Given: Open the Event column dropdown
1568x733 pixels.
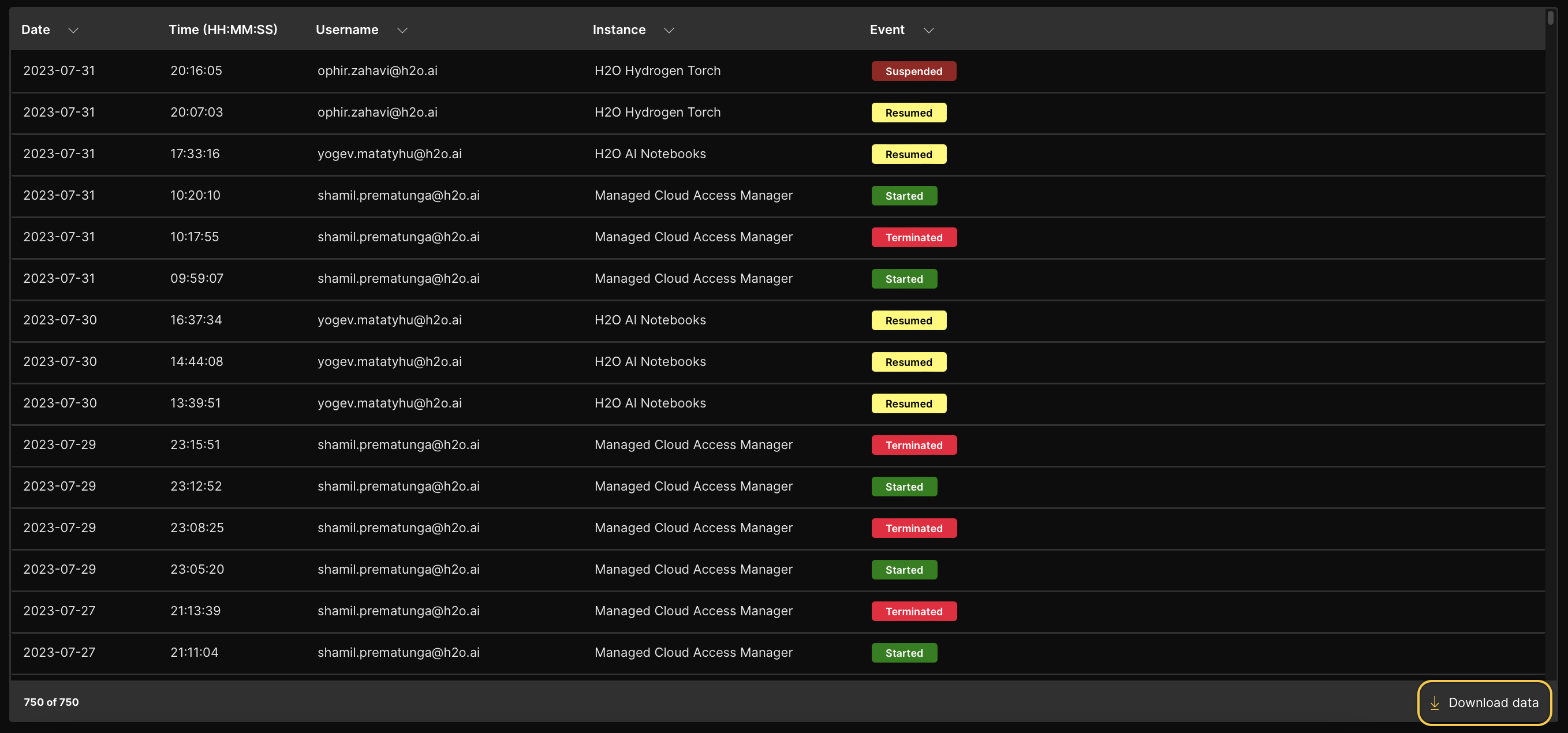Looking at the screenshot, I should 928,30.
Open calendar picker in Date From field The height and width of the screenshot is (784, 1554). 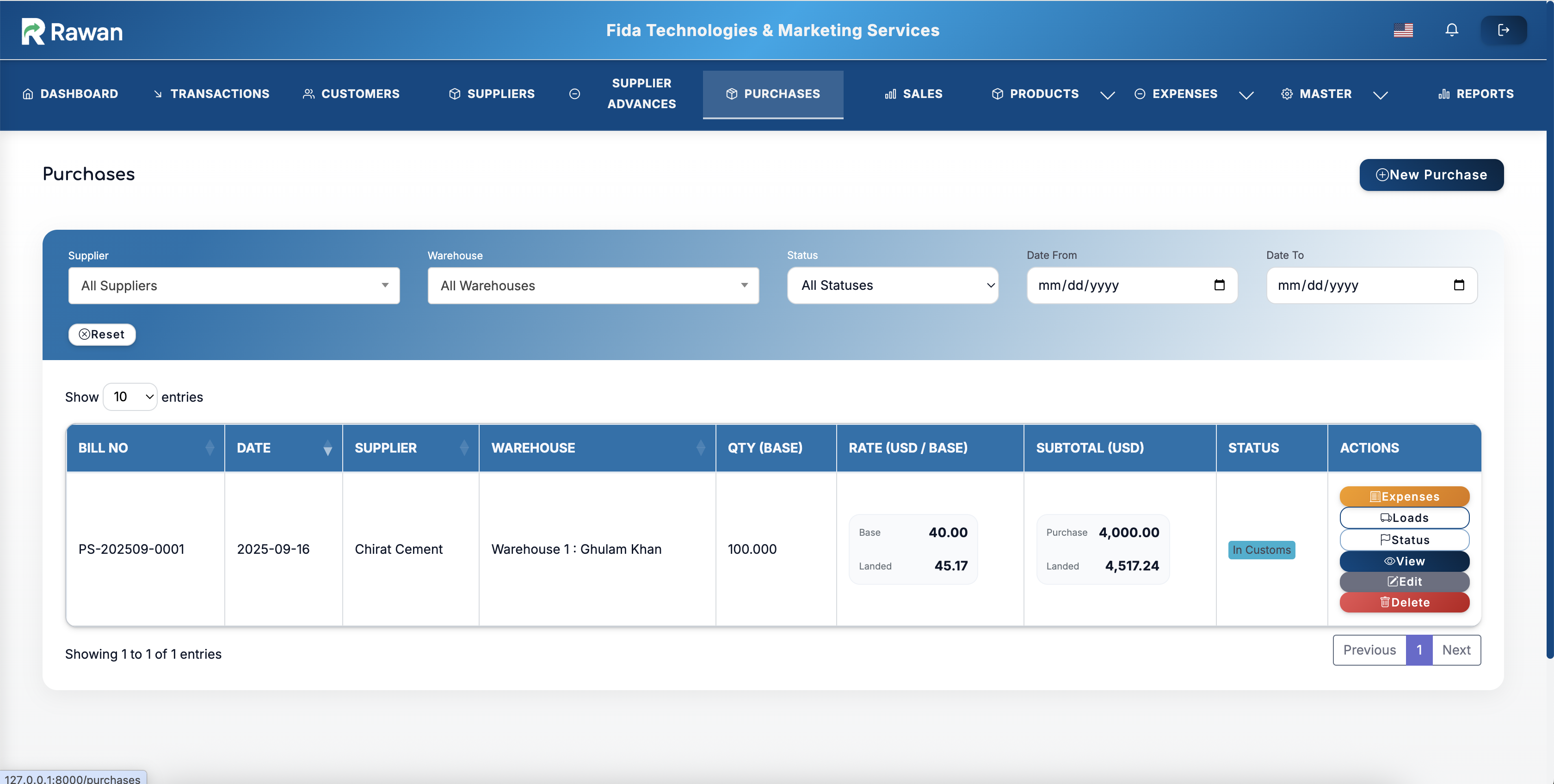coord(1219,285)

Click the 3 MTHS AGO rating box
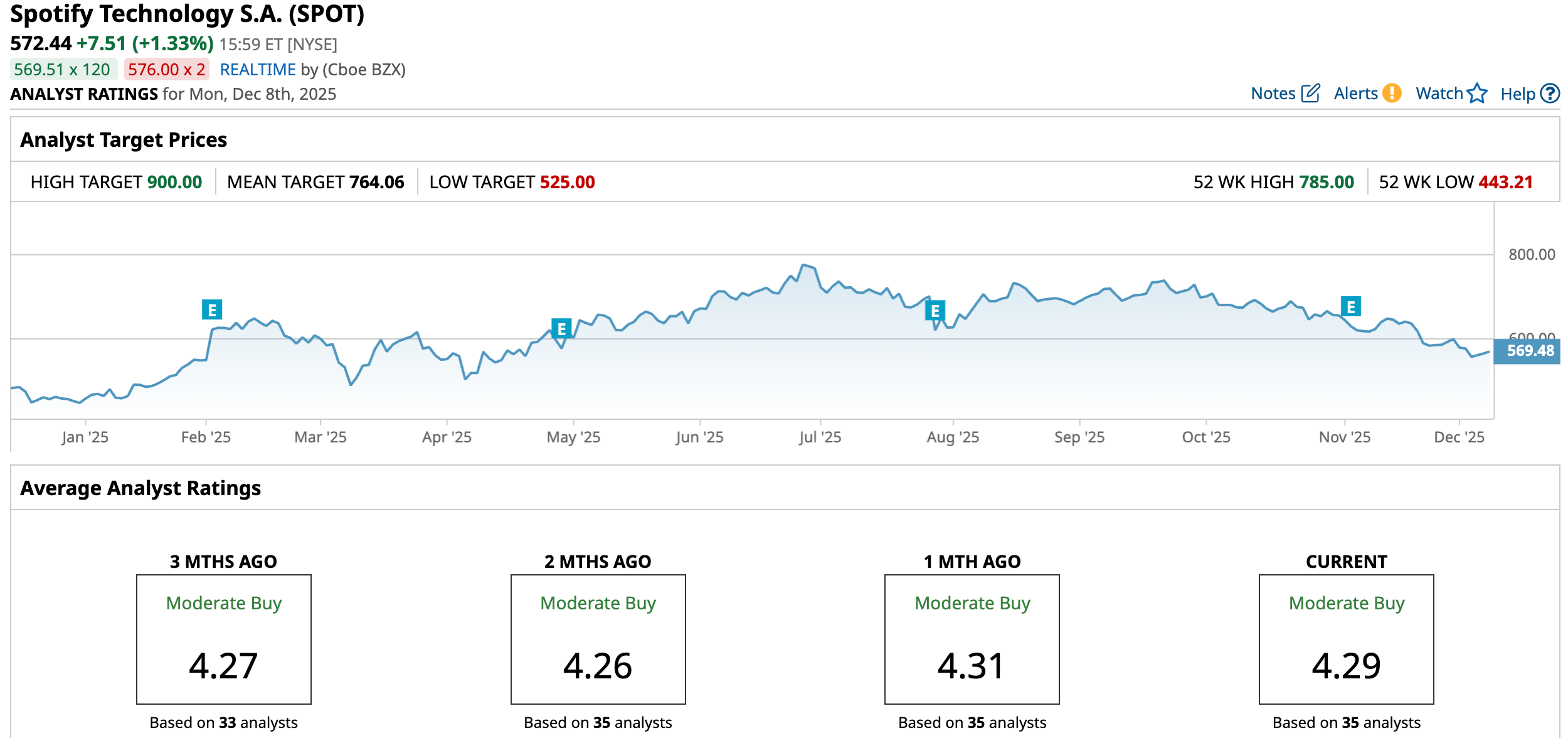(224, 639)
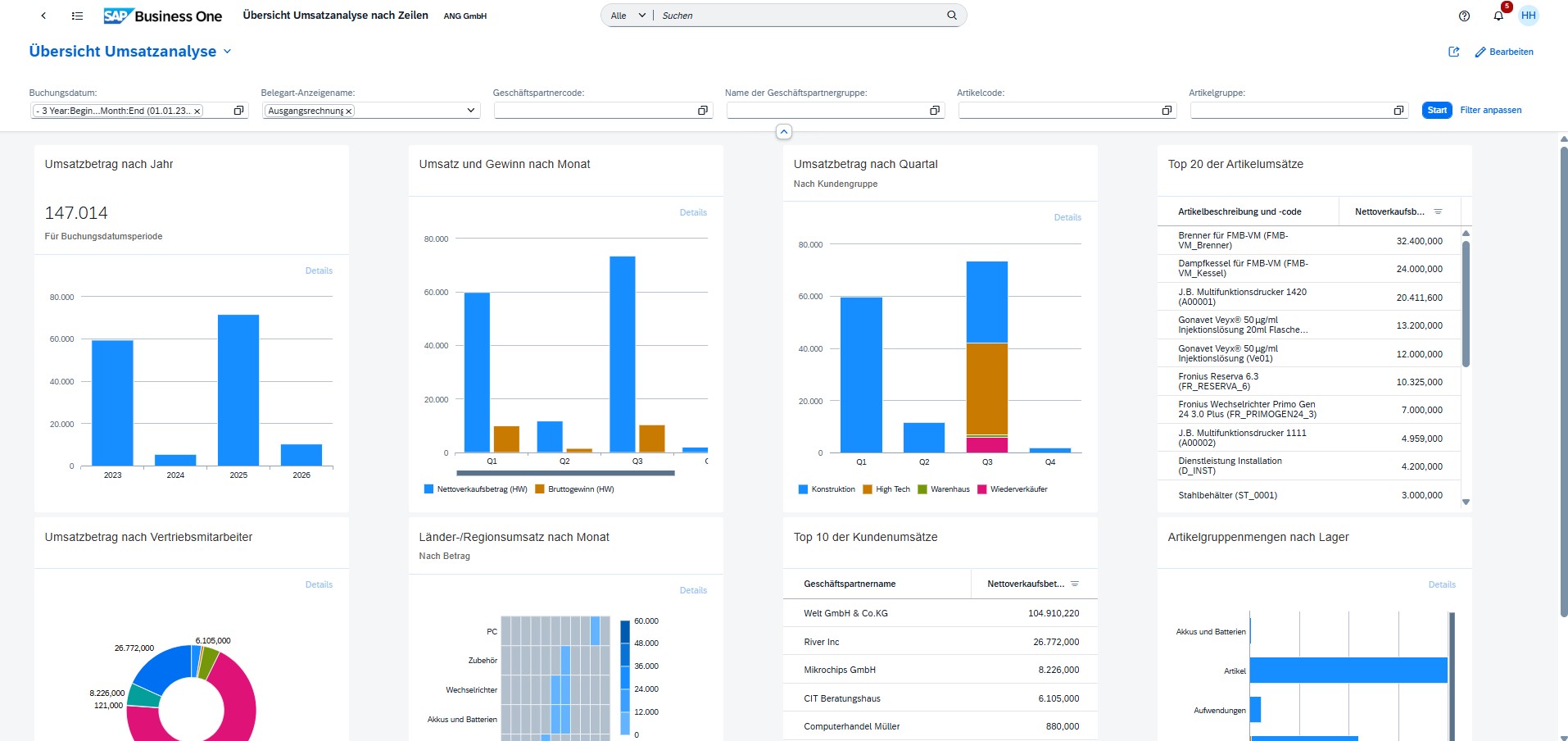Screen dimensions: 1568x741
Task: Click the search magnifier icon
Action: click(950, 15)
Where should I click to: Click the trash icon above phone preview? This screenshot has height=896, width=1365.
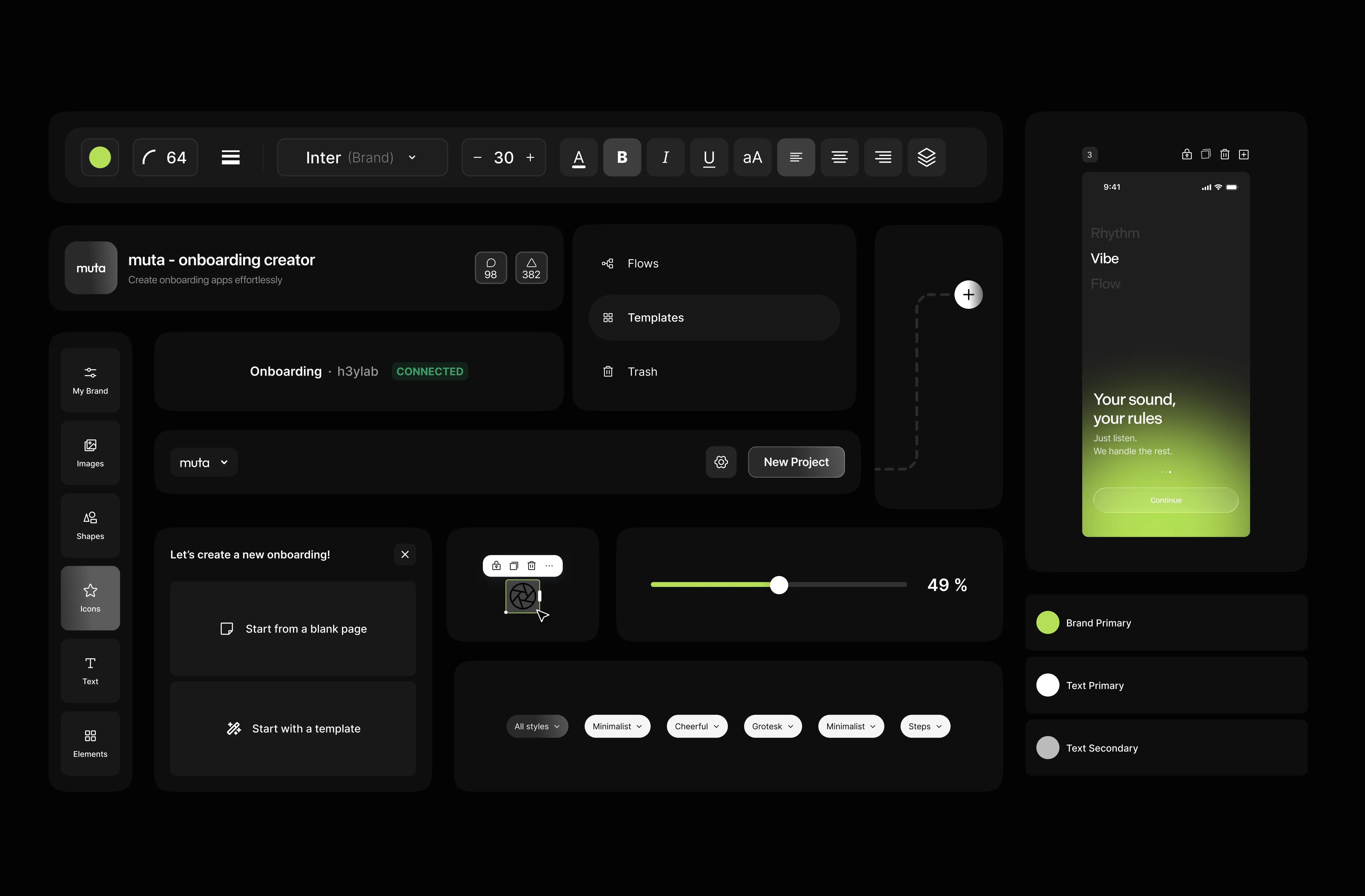coord(1225,154)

• • •

▶ _Directions for this task_
Only the lines from the one containing "Click the 3 MTHS AGO rating box" through the last line of the entries above, both included, belong in the answer, written out exactly; pictures do not.

▶ _Exercise answer_
Click the 3 MTHS AGO rating box
(224, 639)
Screen dimensions: 1568x741
Task: Click the search magnifier icon
Action: click(950, 15)
Where should I click to: Click the trash icon above phone preview? This screenshot has height=896, width=1365.
coord(1225,154)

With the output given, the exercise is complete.